(Work to complete)
Collect all lines from the records below that include the word "computer".
BEGIN Extracted records
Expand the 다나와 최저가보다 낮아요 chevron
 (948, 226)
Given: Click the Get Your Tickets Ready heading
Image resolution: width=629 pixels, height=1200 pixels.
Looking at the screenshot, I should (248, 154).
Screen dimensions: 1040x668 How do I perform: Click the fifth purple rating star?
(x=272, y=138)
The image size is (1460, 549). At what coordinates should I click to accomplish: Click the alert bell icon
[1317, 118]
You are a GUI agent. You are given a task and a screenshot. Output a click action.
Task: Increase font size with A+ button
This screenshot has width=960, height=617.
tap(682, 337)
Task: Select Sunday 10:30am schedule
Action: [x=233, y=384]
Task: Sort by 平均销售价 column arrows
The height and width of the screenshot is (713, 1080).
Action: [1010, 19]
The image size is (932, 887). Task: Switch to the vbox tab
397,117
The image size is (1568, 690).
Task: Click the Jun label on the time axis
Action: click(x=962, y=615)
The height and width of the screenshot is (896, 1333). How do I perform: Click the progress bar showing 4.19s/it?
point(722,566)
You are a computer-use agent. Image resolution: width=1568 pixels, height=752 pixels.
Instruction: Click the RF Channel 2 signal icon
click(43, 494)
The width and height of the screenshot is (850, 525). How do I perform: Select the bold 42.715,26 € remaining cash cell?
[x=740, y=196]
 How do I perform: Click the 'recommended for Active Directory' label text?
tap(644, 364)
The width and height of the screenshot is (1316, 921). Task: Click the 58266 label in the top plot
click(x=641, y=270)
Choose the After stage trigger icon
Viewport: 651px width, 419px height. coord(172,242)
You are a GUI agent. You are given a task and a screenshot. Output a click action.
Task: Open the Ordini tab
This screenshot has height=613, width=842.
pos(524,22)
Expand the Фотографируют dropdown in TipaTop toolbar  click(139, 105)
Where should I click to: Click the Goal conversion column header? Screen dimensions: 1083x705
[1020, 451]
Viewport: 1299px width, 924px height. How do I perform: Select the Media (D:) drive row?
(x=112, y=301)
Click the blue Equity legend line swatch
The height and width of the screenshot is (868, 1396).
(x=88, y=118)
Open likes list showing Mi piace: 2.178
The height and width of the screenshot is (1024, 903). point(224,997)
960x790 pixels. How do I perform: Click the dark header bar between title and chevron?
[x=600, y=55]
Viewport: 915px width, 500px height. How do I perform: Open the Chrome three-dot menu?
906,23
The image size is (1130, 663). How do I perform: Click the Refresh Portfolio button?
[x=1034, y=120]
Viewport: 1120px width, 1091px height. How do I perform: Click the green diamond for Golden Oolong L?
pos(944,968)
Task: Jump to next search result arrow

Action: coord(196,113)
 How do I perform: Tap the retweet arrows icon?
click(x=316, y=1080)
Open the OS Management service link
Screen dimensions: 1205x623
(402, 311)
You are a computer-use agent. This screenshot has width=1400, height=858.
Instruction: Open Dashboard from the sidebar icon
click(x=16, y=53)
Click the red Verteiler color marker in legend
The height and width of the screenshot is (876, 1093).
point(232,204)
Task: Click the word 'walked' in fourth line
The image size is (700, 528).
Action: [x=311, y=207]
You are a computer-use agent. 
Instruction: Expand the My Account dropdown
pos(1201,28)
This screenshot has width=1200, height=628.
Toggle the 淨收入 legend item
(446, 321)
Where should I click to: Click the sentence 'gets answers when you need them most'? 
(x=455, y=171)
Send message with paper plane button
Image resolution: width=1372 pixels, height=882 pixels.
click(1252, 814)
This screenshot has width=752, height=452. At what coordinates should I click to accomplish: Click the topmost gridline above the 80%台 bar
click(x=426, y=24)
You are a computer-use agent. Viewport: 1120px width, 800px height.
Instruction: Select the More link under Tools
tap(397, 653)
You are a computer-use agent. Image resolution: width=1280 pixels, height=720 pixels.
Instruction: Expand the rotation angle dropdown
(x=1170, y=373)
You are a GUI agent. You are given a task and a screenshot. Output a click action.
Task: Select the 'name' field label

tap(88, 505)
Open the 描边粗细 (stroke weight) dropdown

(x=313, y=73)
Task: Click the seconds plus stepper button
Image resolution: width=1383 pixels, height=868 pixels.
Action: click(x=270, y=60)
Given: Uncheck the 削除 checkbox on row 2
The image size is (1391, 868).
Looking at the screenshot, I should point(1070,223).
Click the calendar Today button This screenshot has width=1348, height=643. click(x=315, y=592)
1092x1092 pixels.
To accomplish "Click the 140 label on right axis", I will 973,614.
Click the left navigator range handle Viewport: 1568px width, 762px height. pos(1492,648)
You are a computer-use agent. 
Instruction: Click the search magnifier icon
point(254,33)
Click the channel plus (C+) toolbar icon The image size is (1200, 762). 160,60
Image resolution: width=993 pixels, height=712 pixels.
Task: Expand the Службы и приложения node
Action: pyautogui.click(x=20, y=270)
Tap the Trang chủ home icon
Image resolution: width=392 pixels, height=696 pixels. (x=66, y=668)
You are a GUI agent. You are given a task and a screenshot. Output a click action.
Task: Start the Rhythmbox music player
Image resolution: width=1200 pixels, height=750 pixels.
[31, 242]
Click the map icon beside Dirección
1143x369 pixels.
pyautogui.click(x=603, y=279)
END Extracted records
(Written answer)
You are a computer-use agent. Image resolution: width=1568 pixels, height=752 pixels.
You are a computer-use agent. This screenshot has width=1400, height=858.
You are a computer-use agent. 
You are a computer-use agent. Viewport: 1120px width, 800px height.
You are a computer-use agent. Image resolution: width=1280 pixels, height=720 pixels.
You are a computer-use agent. 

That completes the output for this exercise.